# A few from the weekend



## Gary Bottger (Nov 24, 2004)

Nebraska Farm Pond Bass Fishing


----------



## njsimonson (Sep 24, 2002)

Sweeeeet fish!

Gotta love those little lakes an ponds!

Tight lines!


----------



## bigblackfoot (Mar 12, 2003)

Minnesota's season opens this weekend i cant wait until tommorow. Good luck to everyone.


----------



## njsimonson (Sep 24, 2002)

If by "this weekend" you mean "last weekend" you are correct 

Muskie opener is this weekend in Lakes Country.


----------



## Gary Bottger (Nov 24, 2004)

We had to head up to some public land to give it a go. We both were wondering if we could even make it down the road with the gully washer of the night before. Ditches had flooded and water was over the road in more place then not. Our fears were justified as we pulled up to the boat dock and spied nothing but brown water.  Well Super whisker decided he was going to pull up the dock so we wouldn't get wet. He wades in and slaps the 900 pound runner for the dock on his back and moves it up on some debris. lol Did I mention he had a bad back. 

We jump in the boat and head over to try this one area. Too our surprise there was some bank that wasn't dirty brown, it was actually clear and I could see some gills moving. It wasn't but a few minutes and I had landed the first fish of the day. A nice fat gill that looked like he needed to be fried.  We were on a trip for some eaters. We don't do it very often but we do like to eat fish. 

We got into a bunch of smaller bass right away and had 8 or 10 in the boat in less then a half hour. Most were smaller then 11 inches but all of them thought they were 10 pounders so we decided to move over to the other side and see what it head. Whisker nailed a nice 14 inch fish right out of the gate on the muddy side. We fished it hard for another hour and didn't raise another fish.  Back to the clear water we went and I must say the mud was making ground. It had moved another 30 yards up since we were last over there.

We worked the clear water bank with mostly plastics until this old bass decided to commit suicide and show a big swirl way the hell out there. I grabbed my bait caster with a chug plug on it. I knew it was the only thing I had a chance to cast that far with. I whipped it and was a few feet left of where the fish swirled, no matter. The first pop it and it was on. Great fighting fish that did more then a few full body out of the water jumps and acted like he was a ten pounder.  The fish were in a very agressive pattern and a few times while catching small fish larger ones would chase them out but never did commit. 

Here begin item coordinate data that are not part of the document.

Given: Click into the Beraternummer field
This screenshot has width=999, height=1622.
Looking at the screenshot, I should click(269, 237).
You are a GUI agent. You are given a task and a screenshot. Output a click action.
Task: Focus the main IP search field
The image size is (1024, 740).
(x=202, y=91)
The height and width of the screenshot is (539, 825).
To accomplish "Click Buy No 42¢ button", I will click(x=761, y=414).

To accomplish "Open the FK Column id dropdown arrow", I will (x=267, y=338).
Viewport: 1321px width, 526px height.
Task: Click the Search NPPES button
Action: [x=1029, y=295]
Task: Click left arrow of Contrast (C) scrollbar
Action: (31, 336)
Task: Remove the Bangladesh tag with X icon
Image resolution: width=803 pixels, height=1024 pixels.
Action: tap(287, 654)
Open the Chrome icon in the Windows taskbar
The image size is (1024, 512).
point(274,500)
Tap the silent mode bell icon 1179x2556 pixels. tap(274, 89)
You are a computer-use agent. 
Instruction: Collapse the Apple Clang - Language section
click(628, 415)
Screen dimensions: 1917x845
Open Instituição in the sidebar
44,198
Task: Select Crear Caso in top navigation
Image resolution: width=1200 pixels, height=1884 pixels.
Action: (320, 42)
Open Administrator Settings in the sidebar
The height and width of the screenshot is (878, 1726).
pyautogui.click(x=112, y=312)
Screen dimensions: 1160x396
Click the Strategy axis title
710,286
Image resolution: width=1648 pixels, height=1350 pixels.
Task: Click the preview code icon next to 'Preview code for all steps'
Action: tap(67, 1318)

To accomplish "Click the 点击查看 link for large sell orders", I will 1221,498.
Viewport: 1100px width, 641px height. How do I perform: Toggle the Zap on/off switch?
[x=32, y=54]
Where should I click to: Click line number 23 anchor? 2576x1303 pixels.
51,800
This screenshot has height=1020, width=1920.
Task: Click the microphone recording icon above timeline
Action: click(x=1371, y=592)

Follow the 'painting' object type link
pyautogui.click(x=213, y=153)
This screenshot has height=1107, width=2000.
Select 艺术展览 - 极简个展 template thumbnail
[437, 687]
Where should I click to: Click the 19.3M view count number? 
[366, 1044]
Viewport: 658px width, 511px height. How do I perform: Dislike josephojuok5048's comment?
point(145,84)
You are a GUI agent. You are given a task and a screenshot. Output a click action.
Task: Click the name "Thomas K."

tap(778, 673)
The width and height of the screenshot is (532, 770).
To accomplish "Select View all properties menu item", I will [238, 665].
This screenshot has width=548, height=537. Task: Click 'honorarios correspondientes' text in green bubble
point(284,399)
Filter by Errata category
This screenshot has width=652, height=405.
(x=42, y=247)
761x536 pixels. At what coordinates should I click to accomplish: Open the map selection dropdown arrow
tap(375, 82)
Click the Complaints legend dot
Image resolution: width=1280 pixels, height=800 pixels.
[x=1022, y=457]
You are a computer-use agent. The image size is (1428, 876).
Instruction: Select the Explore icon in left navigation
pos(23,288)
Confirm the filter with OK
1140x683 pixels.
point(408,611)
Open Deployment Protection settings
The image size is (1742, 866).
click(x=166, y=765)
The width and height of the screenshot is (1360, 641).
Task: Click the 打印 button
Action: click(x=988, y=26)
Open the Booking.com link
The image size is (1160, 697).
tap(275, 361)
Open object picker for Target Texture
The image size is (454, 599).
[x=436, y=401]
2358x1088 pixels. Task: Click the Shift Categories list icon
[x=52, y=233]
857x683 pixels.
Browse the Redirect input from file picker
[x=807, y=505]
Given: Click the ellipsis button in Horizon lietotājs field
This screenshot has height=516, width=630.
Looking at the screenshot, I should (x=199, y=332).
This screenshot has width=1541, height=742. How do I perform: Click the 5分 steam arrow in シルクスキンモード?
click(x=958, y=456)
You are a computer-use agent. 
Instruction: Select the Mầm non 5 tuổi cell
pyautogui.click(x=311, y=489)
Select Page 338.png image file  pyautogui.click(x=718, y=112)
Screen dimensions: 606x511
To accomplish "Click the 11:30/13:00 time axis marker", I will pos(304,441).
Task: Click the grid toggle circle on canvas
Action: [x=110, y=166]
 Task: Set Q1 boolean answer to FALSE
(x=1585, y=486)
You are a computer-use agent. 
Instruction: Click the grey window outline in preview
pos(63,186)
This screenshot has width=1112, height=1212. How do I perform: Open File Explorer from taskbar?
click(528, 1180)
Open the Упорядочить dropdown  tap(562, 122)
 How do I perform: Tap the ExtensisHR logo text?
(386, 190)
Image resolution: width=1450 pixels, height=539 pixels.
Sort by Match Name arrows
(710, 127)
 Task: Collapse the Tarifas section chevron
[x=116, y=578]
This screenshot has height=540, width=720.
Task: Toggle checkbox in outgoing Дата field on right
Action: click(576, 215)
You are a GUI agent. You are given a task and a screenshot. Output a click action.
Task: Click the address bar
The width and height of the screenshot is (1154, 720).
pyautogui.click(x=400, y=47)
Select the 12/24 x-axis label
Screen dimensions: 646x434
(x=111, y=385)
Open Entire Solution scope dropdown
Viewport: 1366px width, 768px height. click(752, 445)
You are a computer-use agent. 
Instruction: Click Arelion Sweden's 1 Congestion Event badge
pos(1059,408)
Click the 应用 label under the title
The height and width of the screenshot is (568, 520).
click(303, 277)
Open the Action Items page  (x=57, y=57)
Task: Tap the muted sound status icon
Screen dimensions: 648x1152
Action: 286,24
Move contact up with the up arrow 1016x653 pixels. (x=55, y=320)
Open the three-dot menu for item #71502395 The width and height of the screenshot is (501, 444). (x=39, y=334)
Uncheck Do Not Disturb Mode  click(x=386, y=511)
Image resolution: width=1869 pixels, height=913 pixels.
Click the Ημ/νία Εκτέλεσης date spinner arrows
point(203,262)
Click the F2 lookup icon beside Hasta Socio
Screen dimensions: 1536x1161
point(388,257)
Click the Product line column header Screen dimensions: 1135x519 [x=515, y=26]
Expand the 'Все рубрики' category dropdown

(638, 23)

Both whisker and I kept at them with plastics and top water. The chug bug seemed to be the ticket but mike caught a few nice fish on Pop R. Dead sticked pumpkin seed worms were the mainstay for most of the day and I could only guess on how many fish we caught that day. Tons of dinks but all gave up good fights.  We ended up keeping 3 fish (two I caught on a top water and one on a plastic worm). My guess is it will be a good two weeks until it clears up and by that time the spawn might be over. :shock:


----------



## Gary Bottger (Nov 24, 2004)

It was a day to remember. First I nailed this nice farm pond smallie that measured 15 inches. 









Hit another nice fish on what Mr. Holly would call a psychedelic florescent chug bug  Chug Bug was the money bait for the bigger fish.









Then you just can't beat plastics fished in the holes. Another quality 20 inch farm pond bass.  I won't say anything about the one that got away (from both Mike and I). 









Mike decided he had enough of letting me catch all the fish. He decided to get in the game.  - The little old moss frog did the trick.









Here is another one Mike got on top water. Within mere feet of the other 25 fish we landed in that spot.


----------